WORK ORDER: Report the lines of the material that carry the string "через".

EXERCISE DATA:
|---|
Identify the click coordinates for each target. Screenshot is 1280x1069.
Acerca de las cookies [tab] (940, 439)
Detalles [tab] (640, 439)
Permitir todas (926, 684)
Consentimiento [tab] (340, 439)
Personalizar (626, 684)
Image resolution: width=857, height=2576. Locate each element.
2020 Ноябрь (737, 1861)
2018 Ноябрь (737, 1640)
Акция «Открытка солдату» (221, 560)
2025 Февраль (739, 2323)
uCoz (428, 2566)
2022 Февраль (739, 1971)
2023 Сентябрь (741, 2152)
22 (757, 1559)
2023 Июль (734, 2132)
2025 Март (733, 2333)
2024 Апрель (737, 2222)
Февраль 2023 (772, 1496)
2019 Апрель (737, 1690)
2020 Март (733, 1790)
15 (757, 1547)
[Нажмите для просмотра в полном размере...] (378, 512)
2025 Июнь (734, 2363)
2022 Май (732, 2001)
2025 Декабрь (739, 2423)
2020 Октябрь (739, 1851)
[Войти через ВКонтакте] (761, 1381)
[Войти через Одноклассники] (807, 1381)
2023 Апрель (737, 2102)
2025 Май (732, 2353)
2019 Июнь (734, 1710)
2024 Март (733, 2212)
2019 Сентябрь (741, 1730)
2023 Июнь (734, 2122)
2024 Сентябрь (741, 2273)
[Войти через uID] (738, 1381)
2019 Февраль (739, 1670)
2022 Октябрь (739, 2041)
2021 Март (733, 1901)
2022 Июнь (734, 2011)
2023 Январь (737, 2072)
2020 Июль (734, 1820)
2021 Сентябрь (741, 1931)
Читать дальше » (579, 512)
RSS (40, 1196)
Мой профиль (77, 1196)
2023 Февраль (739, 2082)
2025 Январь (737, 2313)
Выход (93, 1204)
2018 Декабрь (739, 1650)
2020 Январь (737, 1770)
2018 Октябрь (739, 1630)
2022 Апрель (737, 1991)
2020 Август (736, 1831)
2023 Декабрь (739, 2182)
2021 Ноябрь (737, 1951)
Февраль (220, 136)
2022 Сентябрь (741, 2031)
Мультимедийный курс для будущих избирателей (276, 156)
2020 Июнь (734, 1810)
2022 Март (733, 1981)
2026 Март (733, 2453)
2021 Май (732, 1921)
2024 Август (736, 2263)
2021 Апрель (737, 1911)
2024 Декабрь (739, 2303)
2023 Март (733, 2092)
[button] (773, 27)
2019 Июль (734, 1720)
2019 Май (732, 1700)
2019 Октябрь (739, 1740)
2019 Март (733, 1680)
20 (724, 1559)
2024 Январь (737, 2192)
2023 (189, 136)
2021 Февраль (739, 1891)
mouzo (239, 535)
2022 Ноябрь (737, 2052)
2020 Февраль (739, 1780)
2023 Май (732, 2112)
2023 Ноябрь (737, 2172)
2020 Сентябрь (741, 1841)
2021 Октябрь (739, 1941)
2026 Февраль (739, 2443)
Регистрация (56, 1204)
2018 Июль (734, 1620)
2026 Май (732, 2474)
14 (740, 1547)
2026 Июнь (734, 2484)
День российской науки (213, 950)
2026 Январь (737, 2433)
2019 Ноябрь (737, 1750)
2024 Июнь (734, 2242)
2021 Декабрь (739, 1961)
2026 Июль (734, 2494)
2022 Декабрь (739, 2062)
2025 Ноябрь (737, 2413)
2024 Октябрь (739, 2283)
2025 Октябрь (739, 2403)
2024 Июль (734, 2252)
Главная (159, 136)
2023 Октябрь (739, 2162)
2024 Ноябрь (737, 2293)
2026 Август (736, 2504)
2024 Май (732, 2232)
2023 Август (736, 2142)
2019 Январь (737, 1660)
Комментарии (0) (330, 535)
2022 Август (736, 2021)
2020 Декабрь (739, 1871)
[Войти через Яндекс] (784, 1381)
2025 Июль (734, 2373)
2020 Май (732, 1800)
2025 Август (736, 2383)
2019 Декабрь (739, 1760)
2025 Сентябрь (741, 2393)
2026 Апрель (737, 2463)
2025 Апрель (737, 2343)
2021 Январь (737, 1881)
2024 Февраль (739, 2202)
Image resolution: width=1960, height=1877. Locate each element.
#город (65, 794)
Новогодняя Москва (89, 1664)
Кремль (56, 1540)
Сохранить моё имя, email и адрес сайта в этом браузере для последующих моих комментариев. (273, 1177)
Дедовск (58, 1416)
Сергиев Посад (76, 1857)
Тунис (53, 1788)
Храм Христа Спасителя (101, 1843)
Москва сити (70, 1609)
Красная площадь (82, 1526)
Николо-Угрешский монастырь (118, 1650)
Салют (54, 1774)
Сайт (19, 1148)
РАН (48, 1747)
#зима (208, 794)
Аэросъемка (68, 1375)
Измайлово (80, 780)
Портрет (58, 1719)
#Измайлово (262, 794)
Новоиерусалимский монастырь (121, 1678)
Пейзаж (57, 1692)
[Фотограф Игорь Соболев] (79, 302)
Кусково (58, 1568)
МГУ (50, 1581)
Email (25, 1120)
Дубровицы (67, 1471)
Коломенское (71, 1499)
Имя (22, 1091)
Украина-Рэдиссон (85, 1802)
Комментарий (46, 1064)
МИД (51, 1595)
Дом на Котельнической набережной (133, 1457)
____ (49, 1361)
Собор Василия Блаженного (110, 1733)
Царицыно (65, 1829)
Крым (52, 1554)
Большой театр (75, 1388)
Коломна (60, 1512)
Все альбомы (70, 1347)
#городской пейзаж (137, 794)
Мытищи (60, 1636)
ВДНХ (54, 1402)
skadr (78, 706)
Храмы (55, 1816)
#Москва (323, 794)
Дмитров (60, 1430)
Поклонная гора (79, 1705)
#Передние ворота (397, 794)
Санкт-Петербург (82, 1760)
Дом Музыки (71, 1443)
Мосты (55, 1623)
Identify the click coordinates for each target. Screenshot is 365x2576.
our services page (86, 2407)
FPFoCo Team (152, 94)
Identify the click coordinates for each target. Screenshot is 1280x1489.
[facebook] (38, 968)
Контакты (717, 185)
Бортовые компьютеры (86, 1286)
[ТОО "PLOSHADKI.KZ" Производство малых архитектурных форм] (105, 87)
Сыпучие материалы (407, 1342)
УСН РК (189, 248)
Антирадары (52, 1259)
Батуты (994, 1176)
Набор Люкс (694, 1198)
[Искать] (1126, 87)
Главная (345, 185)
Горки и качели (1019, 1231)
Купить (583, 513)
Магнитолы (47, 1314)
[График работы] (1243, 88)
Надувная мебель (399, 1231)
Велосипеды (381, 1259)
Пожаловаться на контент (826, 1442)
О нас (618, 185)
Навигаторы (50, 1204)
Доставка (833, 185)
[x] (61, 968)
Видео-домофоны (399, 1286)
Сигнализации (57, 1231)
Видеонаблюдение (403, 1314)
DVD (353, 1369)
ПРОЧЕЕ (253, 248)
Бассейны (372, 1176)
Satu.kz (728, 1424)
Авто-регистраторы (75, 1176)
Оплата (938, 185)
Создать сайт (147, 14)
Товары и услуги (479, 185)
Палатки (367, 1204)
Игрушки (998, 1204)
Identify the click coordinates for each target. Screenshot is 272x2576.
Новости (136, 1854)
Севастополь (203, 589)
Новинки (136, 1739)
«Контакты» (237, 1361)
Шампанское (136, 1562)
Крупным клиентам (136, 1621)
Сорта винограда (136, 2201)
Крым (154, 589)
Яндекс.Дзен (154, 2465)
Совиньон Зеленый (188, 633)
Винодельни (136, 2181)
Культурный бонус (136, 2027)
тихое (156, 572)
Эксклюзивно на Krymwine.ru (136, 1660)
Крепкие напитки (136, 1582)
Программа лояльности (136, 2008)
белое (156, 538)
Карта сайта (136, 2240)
|---|
WRITTEN SOLUTION:
[Войти через ВКонтакте] (761, 1381)
[Войти через Одноклассники] (807, 1381)
[Войти через uID] (738, 1381)
[Войти через Яндекс] (784, 1381)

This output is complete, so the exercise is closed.